My Life on the Post Road: Telling Tales

Although I write, and what is writing if not storytelling, I do not consider myself a storyteller in the traditional sense of the word. It’s a long-standing art form that calls “quite ancient,” because “Before man learned to write, he had to rely on his memory to learn anything. For this he had to be a good listener.” Oral stories related history, taught lessons, created community, and fostered human connection.

Last week, as part of the Westport Reads program, the Westport Public Library hosted a storytelling even in conjunction with We Rise: Storytelling Collective to share stories of enchantment, since this year’s chosen title, Exit West by Moshin Hamid, is written in the magical realism style.

I have known and admired two of the founders of We Rise, Kerri Gawreluk and Will Diaz, for years through our shared yoga practice at Yoga for Everybody in Fairfield. I had attend some of their events and always admired the storytellers for their courage and expressiveness, but absolutely feared getting up in front of an audience to share mine. I find it easy to tell stories with ink and paper in the privacy of my own head, in the company of whoever else happens to be sitting, but not listening, at Starbucks. But when I saw this topic, a story came to mind, and I asked Kerri, after one of her delightful yoga classes, if I might venture using my voice for this event. She and Will were warm, encouraging, and welcoming, and that’s how I found myself on the stage of the Westport Woman’s Club the other night. Dreadful nerves agitated a stomach that food poisoning had already ravaged a bit. I was unsure if the unsteadiness and queasiness had more to do with the former or the latter, but I kept breathing and reminding myself that the audience was far from hostile – was in fact very friendly – and that no one was likely to throw rotten tomatoes at me even if they didn’t like what I had to say.

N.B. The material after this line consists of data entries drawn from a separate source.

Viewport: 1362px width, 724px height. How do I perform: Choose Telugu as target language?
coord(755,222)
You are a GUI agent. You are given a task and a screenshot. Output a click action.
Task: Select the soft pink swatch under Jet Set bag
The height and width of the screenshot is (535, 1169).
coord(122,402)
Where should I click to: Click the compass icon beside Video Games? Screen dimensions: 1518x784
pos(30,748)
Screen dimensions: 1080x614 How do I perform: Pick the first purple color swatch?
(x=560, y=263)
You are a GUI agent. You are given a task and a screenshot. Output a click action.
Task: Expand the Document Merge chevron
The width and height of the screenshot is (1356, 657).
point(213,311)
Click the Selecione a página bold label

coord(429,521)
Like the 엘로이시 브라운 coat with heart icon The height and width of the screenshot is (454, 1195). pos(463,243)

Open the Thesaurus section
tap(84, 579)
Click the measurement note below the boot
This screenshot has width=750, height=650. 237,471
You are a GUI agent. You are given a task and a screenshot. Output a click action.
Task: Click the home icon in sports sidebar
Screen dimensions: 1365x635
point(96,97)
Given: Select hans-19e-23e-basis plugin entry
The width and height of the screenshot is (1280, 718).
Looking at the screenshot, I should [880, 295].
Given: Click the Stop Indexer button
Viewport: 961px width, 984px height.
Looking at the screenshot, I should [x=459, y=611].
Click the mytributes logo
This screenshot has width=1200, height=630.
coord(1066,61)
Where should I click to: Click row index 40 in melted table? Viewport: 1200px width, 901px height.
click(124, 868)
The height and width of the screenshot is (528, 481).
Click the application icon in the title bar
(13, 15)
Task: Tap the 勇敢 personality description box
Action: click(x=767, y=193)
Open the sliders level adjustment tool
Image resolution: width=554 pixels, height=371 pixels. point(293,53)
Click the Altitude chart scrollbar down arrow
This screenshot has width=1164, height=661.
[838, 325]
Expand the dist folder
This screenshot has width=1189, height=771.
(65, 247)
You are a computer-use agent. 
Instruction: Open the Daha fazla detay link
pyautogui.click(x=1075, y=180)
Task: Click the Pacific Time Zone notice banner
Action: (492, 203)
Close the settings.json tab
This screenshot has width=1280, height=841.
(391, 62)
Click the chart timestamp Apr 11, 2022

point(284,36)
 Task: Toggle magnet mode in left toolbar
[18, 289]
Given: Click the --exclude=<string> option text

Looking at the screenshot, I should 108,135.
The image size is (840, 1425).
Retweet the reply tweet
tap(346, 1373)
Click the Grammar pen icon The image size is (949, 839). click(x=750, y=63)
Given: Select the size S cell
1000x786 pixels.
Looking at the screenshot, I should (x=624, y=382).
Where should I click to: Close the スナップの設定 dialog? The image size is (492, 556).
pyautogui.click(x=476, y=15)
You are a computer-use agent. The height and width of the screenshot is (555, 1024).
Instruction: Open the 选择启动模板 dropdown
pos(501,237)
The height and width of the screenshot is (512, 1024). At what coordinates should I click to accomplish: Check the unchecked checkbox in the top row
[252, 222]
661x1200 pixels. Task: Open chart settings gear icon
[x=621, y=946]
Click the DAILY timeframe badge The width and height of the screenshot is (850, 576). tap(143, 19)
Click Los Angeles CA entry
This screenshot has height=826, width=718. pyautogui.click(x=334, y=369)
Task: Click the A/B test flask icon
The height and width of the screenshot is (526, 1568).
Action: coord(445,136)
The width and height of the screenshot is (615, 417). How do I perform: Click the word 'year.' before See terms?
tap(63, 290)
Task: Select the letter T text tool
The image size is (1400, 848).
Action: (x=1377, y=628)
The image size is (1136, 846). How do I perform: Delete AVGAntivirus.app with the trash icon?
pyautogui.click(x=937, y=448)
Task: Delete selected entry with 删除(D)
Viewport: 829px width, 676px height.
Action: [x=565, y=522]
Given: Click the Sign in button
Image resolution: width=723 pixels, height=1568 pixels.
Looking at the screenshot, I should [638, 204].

I went first, which was a good thing or I might have lost my nerve after hearing the other participants’ engaging tales.

I think I spoke clearly, and I think I remembered to include everything I’d rehearsed a hundred times to my bedroom ceiling (storytelling events typically eschew reading from paper), as I related how I found the silver ring I’ve worn on my middle finger every day for the last 10 years. Just as I did that night, I felt a strong dose of nerves the day that my family and I embarked on a white water raft trip in Colorado shortly after my divorce. And just as I felt empowered and uplifted after making it safely downriver, with a new ring that a black snake pointed out to me half buried in the sandy bank, I felt empowered and uplifted having shared the story with the roughly 40 people in the audience.

I’ve found over and over that doing new things that scare me lead to experiences that enrich my life in myriad ways. There are still certain things that I’m pretty sure I’d never be drawn to: Mount Everest holds no allure for me, for example. But I do hope to remember to not let fear get in the way of fascinating and fun experiences in the future.

Everyone has a story. Sharing them live, I learned, makes them everyone’s story, and encourages everyone to tell theirs. I thank Westport Reads, We Rise, and everyone in attendance for the opportunity and encouragement to tell mine.